The barometric pressure component in particular has real practical value. By tracking pressure patterns over time rather than just reading a snapshot, the device can give fishermen advance warning of feeding windows and warn them off the water when conditions are poor.

This project is designed to be adaptable. The fish classification model can be retrained on any dataset and swapped in by replacing the model files and updating the class names in main.py. The MCU sensor code can be ported to Python for use with more widely supported microcontrollers like a Raspberry Pi. The Open-Meteo API coordinates can be updated to any location in the world, and the pressure and water quality thresholds in main.py can be tuned to match the typical conditions of any body of water. For deployments outside a local network, Tailscale can be used to securely access the dashboard from anywhere.

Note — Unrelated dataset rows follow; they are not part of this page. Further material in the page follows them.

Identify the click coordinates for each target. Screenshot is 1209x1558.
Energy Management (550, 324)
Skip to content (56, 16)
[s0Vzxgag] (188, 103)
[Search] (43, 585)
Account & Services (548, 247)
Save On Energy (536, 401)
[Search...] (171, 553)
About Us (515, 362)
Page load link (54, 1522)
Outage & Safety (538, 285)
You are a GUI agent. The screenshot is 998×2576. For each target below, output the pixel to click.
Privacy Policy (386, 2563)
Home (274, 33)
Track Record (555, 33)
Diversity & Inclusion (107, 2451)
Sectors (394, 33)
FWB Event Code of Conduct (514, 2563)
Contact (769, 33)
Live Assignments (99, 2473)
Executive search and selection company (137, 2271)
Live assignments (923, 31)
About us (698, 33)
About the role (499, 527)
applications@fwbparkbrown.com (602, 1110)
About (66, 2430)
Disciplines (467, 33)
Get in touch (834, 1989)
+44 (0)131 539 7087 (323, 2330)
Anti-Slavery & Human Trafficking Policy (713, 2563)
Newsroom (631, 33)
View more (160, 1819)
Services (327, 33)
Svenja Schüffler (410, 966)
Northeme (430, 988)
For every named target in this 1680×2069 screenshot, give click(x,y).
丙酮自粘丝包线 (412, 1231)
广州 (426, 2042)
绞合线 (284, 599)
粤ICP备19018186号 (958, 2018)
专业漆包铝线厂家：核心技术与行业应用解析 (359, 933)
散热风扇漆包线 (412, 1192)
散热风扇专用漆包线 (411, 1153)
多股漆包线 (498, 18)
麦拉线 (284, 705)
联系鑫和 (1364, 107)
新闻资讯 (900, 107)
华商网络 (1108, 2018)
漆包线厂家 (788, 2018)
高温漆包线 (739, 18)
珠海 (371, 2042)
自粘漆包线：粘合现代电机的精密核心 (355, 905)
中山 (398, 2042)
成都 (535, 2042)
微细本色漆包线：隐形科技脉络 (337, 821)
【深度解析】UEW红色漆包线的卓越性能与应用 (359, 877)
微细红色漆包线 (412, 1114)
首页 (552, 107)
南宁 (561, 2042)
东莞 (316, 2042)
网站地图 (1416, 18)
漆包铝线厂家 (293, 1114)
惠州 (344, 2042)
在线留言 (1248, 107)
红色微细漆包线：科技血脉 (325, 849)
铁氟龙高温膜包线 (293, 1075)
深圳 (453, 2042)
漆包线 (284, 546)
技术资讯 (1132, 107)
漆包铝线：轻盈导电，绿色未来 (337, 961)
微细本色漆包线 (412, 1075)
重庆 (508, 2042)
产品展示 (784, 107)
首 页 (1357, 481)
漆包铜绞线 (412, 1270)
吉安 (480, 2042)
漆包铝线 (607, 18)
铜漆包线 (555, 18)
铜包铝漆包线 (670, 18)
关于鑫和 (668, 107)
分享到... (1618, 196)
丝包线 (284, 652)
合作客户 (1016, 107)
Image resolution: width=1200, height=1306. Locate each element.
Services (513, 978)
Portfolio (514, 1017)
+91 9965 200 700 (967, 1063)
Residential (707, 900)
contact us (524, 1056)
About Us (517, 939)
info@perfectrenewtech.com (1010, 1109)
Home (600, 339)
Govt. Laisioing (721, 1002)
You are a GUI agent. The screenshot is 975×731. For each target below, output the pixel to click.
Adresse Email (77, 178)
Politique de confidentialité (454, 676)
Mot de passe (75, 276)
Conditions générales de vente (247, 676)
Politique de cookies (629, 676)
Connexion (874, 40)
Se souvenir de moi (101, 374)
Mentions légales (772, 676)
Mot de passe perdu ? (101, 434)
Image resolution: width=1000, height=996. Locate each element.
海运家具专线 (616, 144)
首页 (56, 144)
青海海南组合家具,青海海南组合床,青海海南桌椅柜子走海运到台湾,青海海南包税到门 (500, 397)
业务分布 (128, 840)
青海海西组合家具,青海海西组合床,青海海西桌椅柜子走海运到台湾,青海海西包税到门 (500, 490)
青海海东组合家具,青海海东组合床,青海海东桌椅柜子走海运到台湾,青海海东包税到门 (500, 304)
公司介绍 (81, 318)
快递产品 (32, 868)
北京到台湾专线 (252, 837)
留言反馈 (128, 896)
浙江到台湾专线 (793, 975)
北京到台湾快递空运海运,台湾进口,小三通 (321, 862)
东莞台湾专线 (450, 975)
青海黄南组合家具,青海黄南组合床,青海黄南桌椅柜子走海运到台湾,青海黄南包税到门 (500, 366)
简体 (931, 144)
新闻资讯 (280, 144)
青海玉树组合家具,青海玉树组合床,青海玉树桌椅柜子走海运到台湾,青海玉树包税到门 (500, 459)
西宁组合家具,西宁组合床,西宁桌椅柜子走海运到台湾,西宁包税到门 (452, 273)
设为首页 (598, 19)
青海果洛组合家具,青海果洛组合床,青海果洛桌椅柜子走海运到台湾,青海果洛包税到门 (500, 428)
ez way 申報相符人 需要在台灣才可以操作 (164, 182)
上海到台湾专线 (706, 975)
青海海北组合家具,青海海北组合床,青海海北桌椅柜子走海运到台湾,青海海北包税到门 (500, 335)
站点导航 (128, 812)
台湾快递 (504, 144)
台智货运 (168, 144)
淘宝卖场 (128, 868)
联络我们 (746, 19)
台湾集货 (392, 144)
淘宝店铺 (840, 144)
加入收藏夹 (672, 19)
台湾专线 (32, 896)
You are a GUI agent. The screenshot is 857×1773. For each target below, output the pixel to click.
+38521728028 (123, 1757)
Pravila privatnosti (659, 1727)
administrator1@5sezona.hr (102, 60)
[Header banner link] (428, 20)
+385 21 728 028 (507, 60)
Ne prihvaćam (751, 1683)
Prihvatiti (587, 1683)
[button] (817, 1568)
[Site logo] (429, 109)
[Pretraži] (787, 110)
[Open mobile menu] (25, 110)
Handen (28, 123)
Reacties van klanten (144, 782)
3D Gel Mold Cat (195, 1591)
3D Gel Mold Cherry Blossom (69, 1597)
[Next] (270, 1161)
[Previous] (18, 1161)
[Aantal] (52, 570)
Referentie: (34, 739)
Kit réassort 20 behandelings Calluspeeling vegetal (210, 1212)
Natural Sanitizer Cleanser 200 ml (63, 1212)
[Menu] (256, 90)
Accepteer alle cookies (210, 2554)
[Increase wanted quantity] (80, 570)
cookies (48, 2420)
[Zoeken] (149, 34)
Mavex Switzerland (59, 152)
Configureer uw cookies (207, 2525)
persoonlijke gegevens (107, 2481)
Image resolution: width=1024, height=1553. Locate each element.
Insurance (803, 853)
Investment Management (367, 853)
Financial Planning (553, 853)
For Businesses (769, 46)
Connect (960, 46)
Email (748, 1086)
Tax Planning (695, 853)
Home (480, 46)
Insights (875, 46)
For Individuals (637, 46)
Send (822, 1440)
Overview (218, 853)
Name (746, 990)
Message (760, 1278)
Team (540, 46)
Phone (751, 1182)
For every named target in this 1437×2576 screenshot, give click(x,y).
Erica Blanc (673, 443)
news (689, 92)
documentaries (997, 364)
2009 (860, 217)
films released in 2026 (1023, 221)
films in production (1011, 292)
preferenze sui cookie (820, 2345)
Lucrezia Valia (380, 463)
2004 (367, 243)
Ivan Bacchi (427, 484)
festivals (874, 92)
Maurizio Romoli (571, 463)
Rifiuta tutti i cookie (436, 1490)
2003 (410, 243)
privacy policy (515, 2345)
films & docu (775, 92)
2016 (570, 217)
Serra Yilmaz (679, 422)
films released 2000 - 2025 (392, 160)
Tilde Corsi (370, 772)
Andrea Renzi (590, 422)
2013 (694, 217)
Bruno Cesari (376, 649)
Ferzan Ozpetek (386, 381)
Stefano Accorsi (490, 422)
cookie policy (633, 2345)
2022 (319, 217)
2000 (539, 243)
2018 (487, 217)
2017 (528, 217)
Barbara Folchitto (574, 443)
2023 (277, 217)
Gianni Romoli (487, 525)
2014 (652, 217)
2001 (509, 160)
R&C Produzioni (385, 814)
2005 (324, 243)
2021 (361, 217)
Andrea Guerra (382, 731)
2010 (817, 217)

Beyond fishing, the broader vision is to make this kind of hyperlocal environmental intelligence accessible to anyone. Small-scale fisheries in developing regions, conservation groups monitoring freshwater ecosystems, or community science projects tracking lake health over time could all benefit from a low-cost, deployable device like this. As climate change continues to alter water temperatures, pressure patterns, and fish behaviour, tools that make environmental data readable and actionable at the local level become increasingly important — not just for fishermen, but for the communities and ecosystems that depend on healthy waterways.